---------- INPUT FOR THIS TASK

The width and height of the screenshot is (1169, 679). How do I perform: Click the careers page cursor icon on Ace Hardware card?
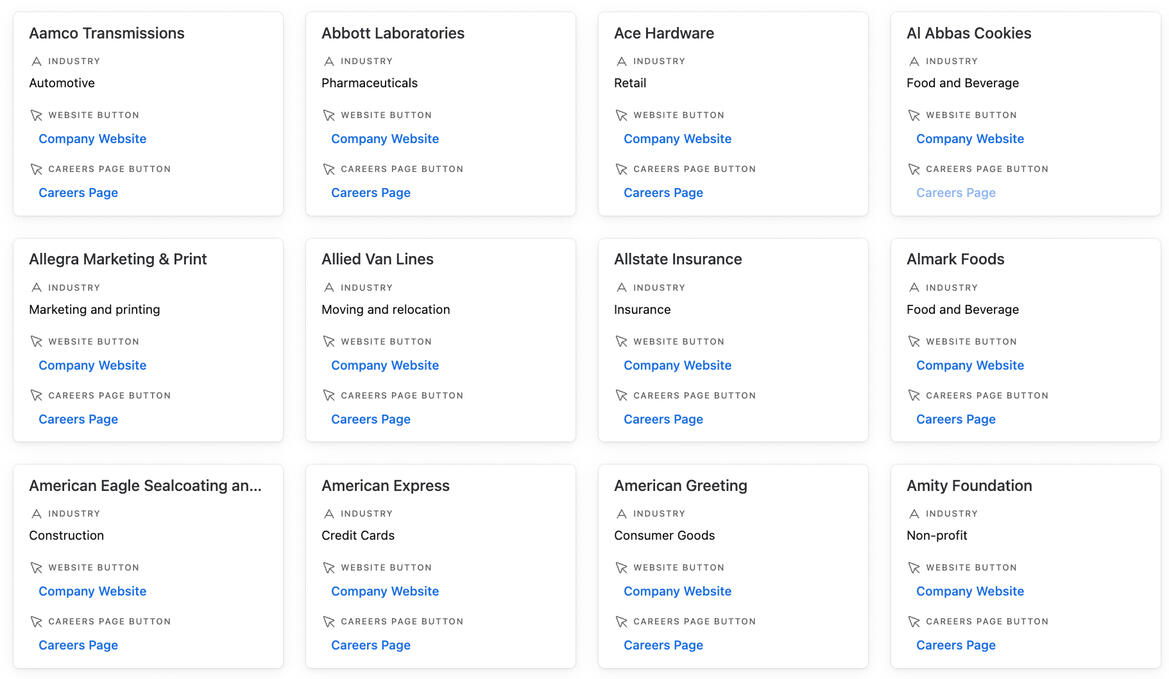pyautogui.click(x=621, y=170)
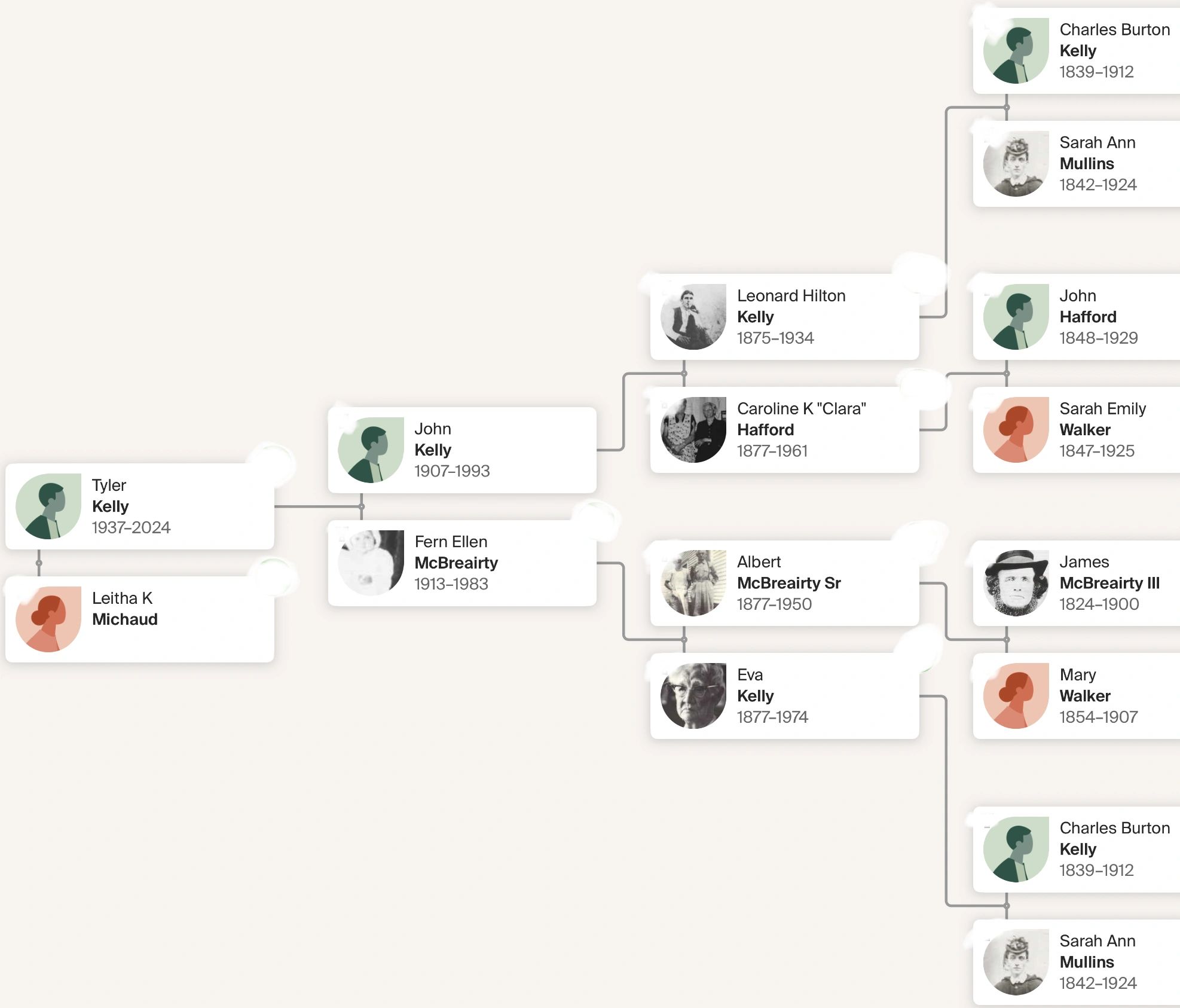The width and height of the screenshot is (1180, 1008).
Task: Click Mary Walker's red silhouette avatar
Action: (1016, 696)
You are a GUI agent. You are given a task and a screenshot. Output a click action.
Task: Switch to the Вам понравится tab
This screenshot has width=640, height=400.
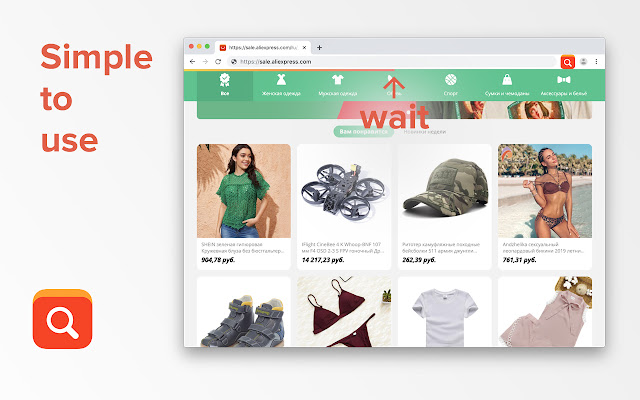click(x=363, y=131)
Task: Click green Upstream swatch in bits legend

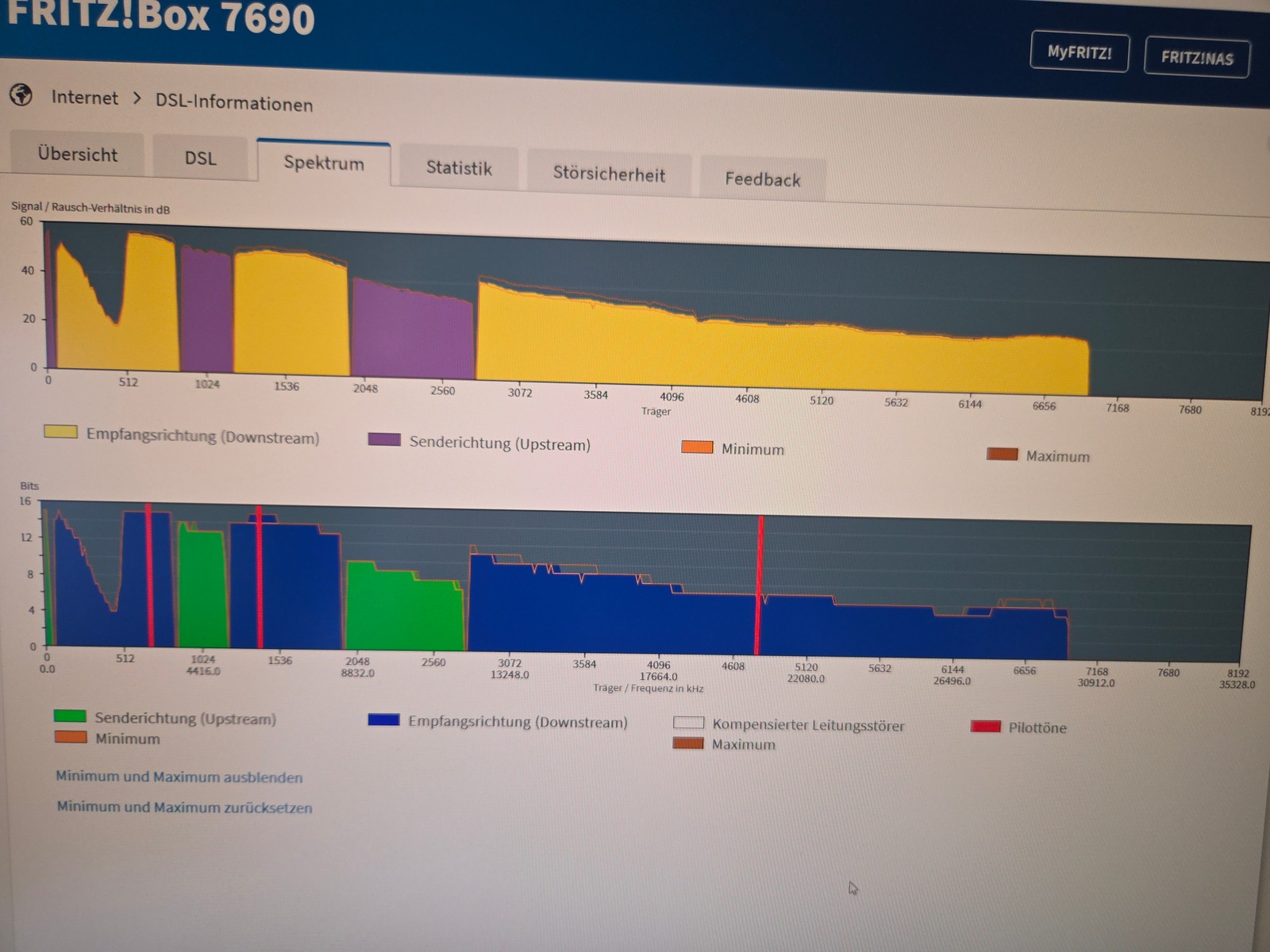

--------------------

Although the records above contain pictures, output every line exactly and leave the pictures out.

The width and height of the screenshot is (1169, 679). How do I perform: Click the careers page cursor icon on Ace Hardware card?
pyautogui.click(x=621, y=170)
The width and height of the screenshot is (1180, 1008).
Task: Click Mary Walker's red silhouette avatar
Action: (1016, 696)
You are a GUI agent. You are given a task and a screenshot. Output a click action.
Task: Switch to the Вам понравится tab
This screenshot has width=640, height=400.
click(x=363, y=131)
Task: Click green Upstream swatch in bits legend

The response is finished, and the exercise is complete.